Un rapport alarmant de l'Inspection générale de la Justice (IGJ) conclut que le drame de Gisèle Pélicot aurait pu être évité si une empreinte ADN avait été dûment prise en compte. Dominique Pélicot, son époux, a été condamné à 20 ans de réclusion pour avoir drogué sa femme et l'avoir livrée à des dizaines d'inconnus dans leur maison de Mazan, entre 2011 et 2020.
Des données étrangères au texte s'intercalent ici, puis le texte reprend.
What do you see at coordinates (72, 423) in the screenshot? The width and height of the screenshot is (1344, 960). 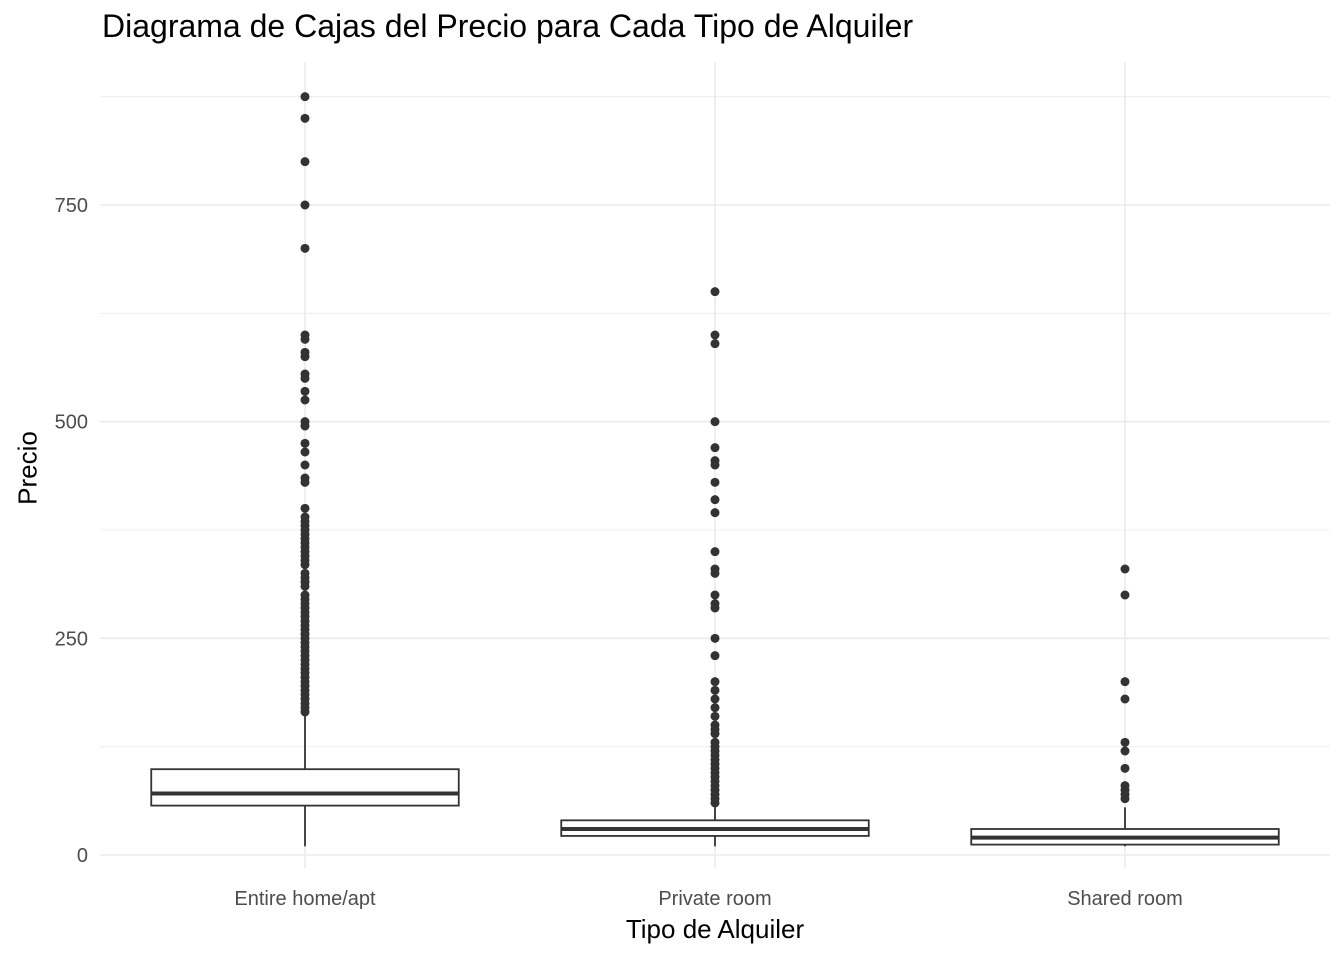 I see `y-tick-label: 500` at bounding box center [72, 423].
Selon les détails du rapport, Dominique Pelicot aurait pu être identifié comme coupable bien avant le procès, les preuves remontant à 1999. En effet, après une garde à vue pour avoir filmé des clientes dans un supermarché, son ADN a été prélevé et a coïncidé avec une empreinte liée à une enquête pour tentative de viol survenue dans le même département.
Un courrier introuvable : une erreur fatale
Malheureusement, l'information cruciale transmise à la justice semble avoir été égarée. L'IGJ a révélé que le parquet de Meaux n'a jamais traité le dossier en raison d’un courrier perdu ou ignoré. Ce désordre mérite d'être examiné de près, d'autant plus que des pièces de dossiers disparaissaient régulièrement, comme le rapport l'indique.
Bien que l’IGJ mentionne qu'il est difficile d’établir un dysfonctionnement judiciaire avec certitude — faute de preuves tangibles sur la réception du courrier —, il souligne un « dysfonctionnement » général dans le traitement des empreintes génétiques, élément crucial pour la résolution des affaires criminelles.
Ce cas met en lumière des lacunes dans les procédures judiciaires qui pourraient coûter cher à la justice. Comme l’affirme un expert en criminologie, Dr. Pierre Martin, « La gestion des preuves est un pilier fondamental d’une enquête criminelle, et une telle négligence ne peut être tolérée. Les conséquences peuvent être dévastatrices pour les victimes. »
Face à cette révélation, il est essentiel que des mesures soient mises en place pour éviter que de telles erreurs ne se reproduisent à l'avenir. L'IGJ appelle à une révision des procédures de traitement des empreintes ADN et des délais de réponse des parquets.